A New South Wales woman who was jailed for more than seven years for setting her friend on fire after a night of partying is fighting the sentence in the Court of Criminal Appeal.
Corbie Jean Walpole, 25, was jailed in May last year after pleading guilty to one charge of burning or maiming by using corrosive fluid.
Walpole poured fuel on her friend, Jake Loader, and set him on fire after he made a misogynistic comment following a night of partying, drinking and drug taking in Howlong, in southern New South Wales, in January 2024.
Mr Loader suffered third-degree burns to about 60 per cent of his body and was in an induced coma for more than a week.
On Monday, Walpole fronted the court via video link from prison.
Her legal team argued the sentencing judge failed to properly consider psychiatric evidence about her mental health at the time of the offending.

Jake Loader sustained life-threatening burns in Howlong. (Supplied: GoFundMe)
During a 90-minute hearing, defence barrister Philip Boncardo told the court the sentence imposed by Judge Jennifer English was “invalidated on two bases.”
He said Judge English failed to give Walpole “procedural fairness” by not alerting her to the fact a psychologist’s uncontested opinion on the link between her depressive disorder and the offending would be rejected.
The court heard a psychologist had concluded Walpole was suffering a “clinical level depressive disorder” at the time of the offending and that her judgement and decision-making was impaired.
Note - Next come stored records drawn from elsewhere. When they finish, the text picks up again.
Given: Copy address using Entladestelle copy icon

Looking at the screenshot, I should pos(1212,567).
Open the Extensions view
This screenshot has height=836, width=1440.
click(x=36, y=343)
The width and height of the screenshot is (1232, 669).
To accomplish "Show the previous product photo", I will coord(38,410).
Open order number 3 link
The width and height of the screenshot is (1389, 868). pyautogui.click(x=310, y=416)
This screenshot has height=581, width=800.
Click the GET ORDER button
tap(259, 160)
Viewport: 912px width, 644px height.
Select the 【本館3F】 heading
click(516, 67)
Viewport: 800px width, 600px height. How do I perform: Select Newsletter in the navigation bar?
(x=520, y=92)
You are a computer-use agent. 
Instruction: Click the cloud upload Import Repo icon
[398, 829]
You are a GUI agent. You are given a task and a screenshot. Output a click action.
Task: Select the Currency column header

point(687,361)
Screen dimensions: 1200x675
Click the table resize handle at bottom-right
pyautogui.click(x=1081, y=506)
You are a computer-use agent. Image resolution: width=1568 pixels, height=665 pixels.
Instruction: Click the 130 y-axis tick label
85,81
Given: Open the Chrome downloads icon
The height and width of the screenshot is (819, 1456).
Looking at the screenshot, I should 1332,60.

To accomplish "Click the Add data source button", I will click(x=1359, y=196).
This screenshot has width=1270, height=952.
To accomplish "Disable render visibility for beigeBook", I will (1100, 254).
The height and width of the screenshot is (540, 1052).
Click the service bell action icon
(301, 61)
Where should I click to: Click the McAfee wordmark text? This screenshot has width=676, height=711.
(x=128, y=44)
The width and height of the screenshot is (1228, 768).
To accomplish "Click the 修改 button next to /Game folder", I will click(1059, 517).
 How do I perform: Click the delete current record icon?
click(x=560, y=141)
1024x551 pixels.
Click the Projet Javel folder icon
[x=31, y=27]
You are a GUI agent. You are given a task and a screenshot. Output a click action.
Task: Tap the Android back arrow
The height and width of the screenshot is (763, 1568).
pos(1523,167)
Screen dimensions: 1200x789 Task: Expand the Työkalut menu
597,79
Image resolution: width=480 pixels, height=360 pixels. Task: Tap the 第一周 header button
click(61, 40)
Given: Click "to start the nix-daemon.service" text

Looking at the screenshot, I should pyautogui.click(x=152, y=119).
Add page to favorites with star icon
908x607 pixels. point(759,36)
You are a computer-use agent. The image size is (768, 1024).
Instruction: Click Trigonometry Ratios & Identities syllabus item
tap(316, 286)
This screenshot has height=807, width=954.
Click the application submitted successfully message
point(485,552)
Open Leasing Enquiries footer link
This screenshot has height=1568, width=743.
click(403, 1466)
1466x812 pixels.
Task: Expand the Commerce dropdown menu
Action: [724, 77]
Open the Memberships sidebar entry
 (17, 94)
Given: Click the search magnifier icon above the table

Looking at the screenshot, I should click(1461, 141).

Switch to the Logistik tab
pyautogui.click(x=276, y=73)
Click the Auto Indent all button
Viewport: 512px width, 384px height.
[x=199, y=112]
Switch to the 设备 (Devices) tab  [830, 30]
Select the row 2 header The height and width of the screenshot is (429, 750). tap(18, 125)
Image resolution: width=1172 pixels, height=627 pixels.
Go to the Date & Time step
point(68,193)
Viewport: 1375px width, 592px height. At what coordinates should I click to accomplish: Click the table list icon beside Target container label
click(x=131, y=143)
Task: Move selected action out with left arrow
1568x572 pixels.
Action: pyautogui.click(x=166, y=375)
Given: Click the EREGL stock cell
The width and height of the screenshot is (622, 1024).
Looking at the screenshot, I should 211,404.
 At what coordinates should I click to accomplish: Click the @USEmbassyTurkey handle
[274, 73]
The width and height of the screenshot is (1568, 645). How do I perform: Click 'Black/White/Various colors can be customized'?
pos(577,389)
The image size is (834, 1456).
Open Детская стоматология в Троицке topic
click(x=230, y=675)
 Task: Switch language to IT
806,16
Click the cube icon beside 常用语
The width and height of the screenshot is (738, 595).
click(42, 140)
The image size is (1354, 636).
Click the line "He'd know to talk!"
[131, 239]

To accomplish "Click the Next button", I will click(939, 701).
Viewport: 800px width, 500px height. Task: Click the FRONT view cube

“And secondly, that her honour failed to take into account a relevant consideration, namely that my client had developed post-traumatic stress disorder as a result of the offending,”
Mr Boncardo said.
The defence told the court that Crown prosecutors had effectively accepted there was a causal connection between Walpole’s depression and the offending during the original sentencing hearing, while disputing whether it reduced the objective seriousness of the offence.
Crown prosecutor Monika Knowles told the court there was no procedural unfairness because an apparent conflict between psychiatric and toxicology evidence was obvious on the material before the court.
“There was no causal link regarding the mental health impairment and therefore the moral culpability would not be reduced in that way because of the other aspect, the severe intoxication,” Ms Knowles said.
“This was a person who was 172 centimetres tall, 55 kilograms, had 23 to 35 standard drinks over 12 hours, had a blood alcohol concentration of 0.22 to 0.386, and had, quote, a substantial quantity of cocaine.
“In those circumstances, it was entirely open to Her Honour to find that it was the drugs and the alcohol that was related to the impaired decision making and the offending.”
During the hearing, the Justices questioned whether the psychologist’s evidence established a sufficient causal link between Ms Walpole’s mental health condition and the offending.
The Court of Criminal Appeal reserved its decision.